Anyway, good thing we only have one crypto coin. It would be a nightmare to have multiple coins with billions of dollars in market value and even more gaining in value every year. That would be like inflation on steroids. /s
 

DisarmedDespot

Senior member
Jun 2, 2016
591
592
136
I saw an interesting episode of the "Rich Dad Radio Show", and he had on a guest, that was explaining, the REAL thing killing the environment, is the current (FIAT) inflationary money supply / policy, that demands ever more growth to sustain itself, on a planet with (apparently finite) resources. THAT's what's killing the planet.

Bitcoin, being a deflationary currency, and with increasing renewable energy production growth, is actually MORE ENVIRONMENTALLY-FRIENDLY. Let that sink in.
Glo made the same argument several pages back, and frankly it doesn't make any more sense now than it did then.
  • How does a deflationary currency make companies stop wanting to sell goods to make money? Apple isn't gonna stop selling iphones. Hell, if the supply of coins is finite and the price keeps going up, wouldn't that give companies more incentive to sell goods and acquire more coins?
  • How does a deflationary currency remove consumer demand for goods? Are we all gonna spend our days living in the woods worshipping at Bitcoin rai stones?
  • Major currencies (including the US dollar) have gone through deflationary periods before. Why didn't they reach this magical happy state?
I mean, there's already counter-examples to this nonsense.

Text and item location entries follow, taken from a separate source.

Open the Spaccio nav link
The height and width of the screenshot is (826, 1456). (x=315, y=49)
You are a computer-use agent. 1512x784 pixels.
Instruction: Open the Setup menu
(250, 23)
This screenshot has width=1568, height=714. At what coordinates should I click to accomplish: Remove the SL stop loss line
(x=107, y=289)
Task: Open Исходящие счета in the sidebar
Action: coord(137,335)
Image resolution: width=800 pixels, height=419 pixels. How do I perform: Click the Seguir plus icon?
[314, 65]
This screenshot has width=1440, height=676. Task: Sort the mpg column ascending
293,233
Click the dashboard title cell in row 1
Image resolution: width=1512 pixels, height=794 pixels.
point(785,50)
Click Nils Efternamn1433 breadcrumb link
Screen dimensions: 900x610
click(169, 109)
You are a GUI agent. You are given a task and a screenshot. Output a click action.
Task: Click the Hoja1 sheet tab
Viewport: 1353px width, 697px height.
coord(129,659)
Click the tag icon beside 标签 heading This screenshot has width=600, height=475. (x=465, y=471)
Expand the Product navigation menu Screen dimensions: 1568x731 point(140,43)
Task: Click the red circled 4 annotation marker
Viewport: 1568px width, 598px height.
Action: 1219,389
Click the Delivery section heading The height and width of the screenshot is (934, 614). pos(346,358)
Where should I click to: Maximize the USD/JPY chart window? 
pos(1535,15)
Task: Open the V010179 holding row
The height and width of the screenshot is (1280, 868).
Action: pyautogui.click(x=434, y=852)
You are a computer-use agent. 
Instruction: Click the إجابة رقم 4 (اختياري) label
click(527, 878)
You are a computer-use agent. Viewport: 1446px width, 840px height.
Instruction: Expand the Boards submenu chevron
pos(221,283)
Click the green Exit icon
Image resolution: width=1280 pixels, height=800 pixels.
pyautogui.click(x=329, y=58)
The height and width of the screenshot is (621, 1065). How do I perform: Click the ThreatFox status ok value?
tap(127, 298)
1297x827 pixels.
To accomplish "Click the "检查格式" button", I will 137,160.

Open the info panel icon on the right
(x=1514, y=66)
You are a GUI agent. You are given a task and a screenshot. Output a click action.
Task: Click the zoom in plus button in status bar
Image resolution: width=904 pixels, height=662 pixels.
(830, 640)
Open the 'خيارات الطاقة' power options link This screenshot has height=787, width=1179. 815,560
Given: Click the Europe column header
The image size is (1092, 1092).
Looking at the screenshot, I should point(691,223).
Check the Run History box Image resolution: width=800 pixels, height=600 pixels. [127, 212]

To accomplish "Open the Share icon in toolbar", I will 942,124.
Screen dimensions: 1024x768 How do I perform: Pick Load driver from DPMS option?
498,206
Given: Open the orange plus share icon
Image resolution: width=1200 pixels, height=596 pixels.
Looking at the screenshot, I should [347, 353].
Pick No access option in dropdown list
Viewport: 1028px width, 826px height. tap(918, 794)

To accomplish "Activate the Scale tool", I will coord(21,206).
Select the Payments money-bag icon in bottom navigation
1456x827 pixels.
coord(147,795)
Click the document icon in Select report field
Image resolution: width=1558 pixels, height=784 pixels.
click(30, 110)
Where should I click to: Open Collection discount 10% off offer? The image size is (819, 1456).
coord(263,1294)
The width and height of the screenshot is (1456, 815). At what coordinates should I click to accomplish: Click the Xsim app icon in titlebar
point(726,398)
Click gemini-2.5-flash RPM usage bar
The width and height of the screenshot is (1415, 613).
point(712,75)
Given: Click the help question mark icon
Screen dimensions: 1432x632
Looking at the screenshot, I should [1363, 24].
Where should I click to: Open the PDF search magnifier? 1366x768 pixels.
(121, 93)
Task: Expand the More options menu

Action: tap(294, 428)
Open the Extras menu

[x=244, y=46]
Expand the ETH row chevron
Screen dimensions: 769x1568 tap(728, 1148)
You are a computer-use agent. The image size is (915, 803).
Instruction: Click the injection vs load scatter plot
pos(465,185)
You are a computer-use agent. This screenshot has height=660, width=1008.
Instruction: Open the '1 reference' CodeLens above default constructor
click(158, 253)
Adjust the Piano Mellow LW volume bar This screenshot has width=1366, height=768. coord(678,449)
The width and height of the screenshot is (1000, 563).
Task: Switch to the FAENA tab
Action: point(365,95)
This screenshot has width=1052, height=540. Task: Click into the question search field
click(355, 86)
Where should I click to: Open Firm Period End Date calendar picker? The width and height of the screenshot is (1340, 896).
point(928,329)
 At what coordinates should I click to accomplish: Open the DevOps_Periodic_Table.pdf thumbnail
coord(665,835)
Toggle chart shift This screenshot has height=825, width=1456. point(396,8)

People are literally operating fossil fuel power plants purely to mine bitcoin, a currency that chokes at a fraction of the transactions Visa can handle!
 

trungma

Senior member
Jul 1, 2001
466
36
91
I saw an interesting episode of the "Rich Dad Radio Show", and he had on a guest, that was explaining, the REAL thing killing the environment, is the current (FIAT) inflationary money supply / policy, that demands ever more growth to sustain itself, on a planet with (apparently finite) resources. THAT's what's killing the planet.

Bitcoin, being a deflationary currency, and with increasing renewable energy production growth, is actually MORE ENVIRONMENTALLY-FRIENDLY. Let that sink in.

I let it sink in and still think bitcoin/crypto is a waste. It is a bit delusional in thinking that bitcoin/crypto is somehow an answer to the problems you have stated. We're killing the planet because it is human nature. Not sure what's that got to do with fiat currency. It would be the same if we were using bitcoin or any other fictitious currency. To spin it that crypto is more environmentally friendly is frankly, grasping for straws.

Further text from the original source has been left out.